Bulls Take The Stairs, Bears Ride The Elevator
Ever been stuck in an elevator? I have, with five other people, near the 40th floor in an office building in midtown Manhattan. It was 1987 and I was working in the building as an editor on Venture magazine, a financial publication. I rang the bell for help and a voice told us to stay calm.
The wait was nerve wracking. About 20 minutes later, after a violent lurch, the elevator started working again and we all laughed nervously in relief.
Later that same year, the markets took the elevator — right through the floor. The “Black Monday” crash of October 19, 1987 eventually bankrupted the magazine. The entire staff was thrown out of work. I found a new job in Washington, DC as a press secretary in Congress, but that’s another story for another day.
There’s an old Wall Street adage: The market takes the stairs up and the elevator down. That’s just a colorful way of saying that the market tends to drop faster than it rises.

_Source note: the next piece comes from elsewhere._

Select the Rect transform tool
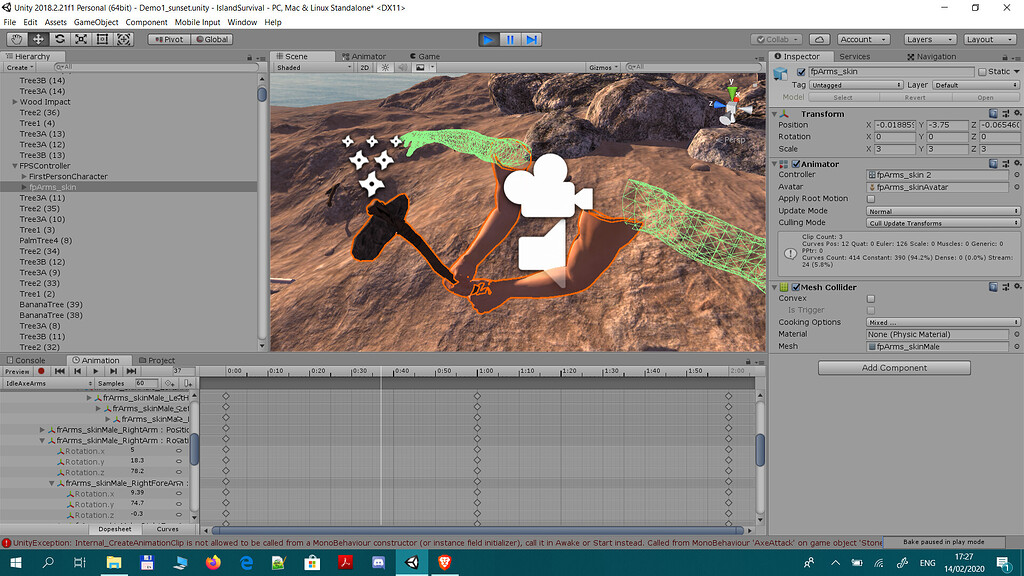Viewport: 1024px width, 576px height. coord(103,39)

We’ve seen this dynamic play out in recent months and it’s likely to become more pronounced as the second half of 2019 unfolds.

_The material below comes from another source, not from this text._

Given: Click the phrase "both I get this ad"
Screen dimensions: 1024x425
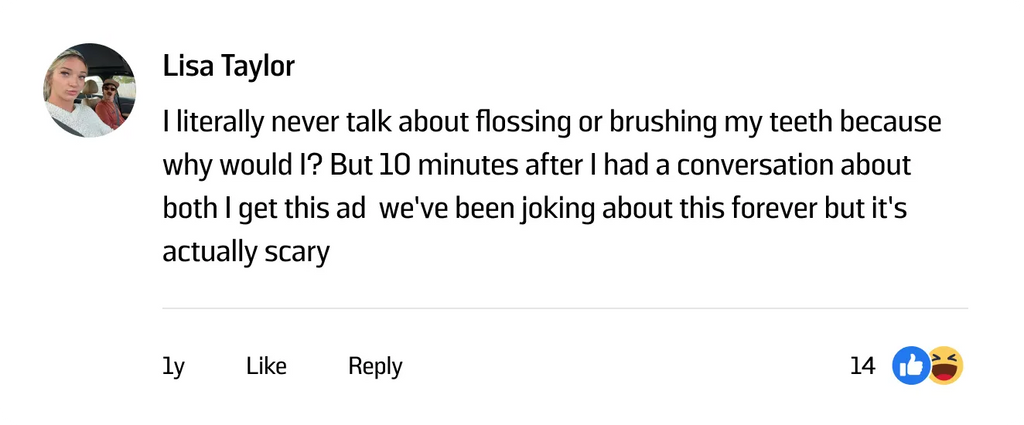Looking at the screenshot, I should point(265,207).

Even a hint of bad news has the power to suddenly crush stocks. The markets rise when it appears that the U.S. and China are making progress on trade; they plunge when trade peace doesn’t come. One day, Federal Reserve Chair Jerome Powell says something that the market construes as positive and the markets rise. The next day, Powell makes a vaguely negative statement and stocks tank.

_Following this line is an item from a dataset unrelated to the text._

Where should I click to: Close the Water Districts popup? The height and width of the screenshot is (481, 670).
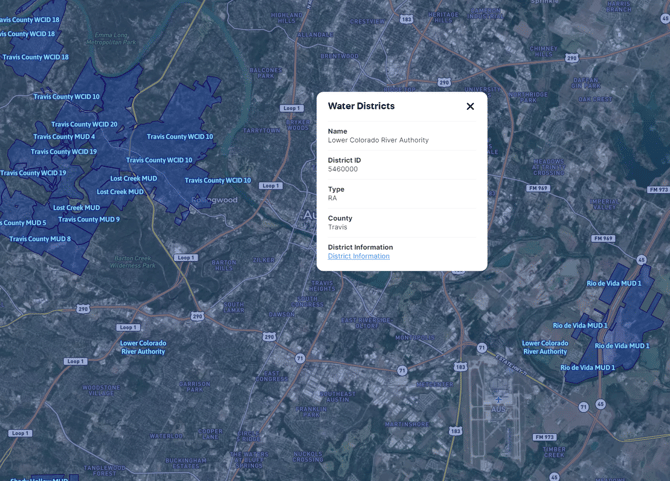pos(470,107)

As of this writing on Wednesday morning, the three main U.S. stock indices were trading higher, after U.S. Treasury Secretary Steven Mnuchin told CNBC that “there’s a path” to complete a U.S.-China trade deal. We’re witnessing yet another Pavlovian response from Wall Street.
My advice: Ignore the spin and posturing of government bureaucrats on television. Official assurances are cheap and easily abandoned. During my days as a press secretary for a member of the House, I was always amazed at how willingly the media carried water for public officials.
White noise in the media has been triggering wild market swings. That should trouble you; it’s a sign that the bull market is unhealthy.
The market battles ahead…
As I peer ahead to the second half of this year, I see simultaneous battles waged on many fronts: the U.S. vs. China, Donald Trump vs. Powell, economic expansion vs. recession, earnings growth vs. earnings slowdown.
President Trump and Xi Jinping are scheduled to meet at the G20 summit, which starts Friday. Investors are hoping that a trade truce will be achieved, but I’m skeptical. Trump probably wants to continue bashing China, all the way up to the 2020 election. It plays well with his base. If the G20 meeting proves to be empty theatrics, as I think it will, investors will be disappointed and stocks could sell off.
Economists at UBS Group (NYSE: UBS) said Monday that failure at the G20 to stem the trade war would greatly increase the likelihood of a global recession and bear market in the second half of 2019.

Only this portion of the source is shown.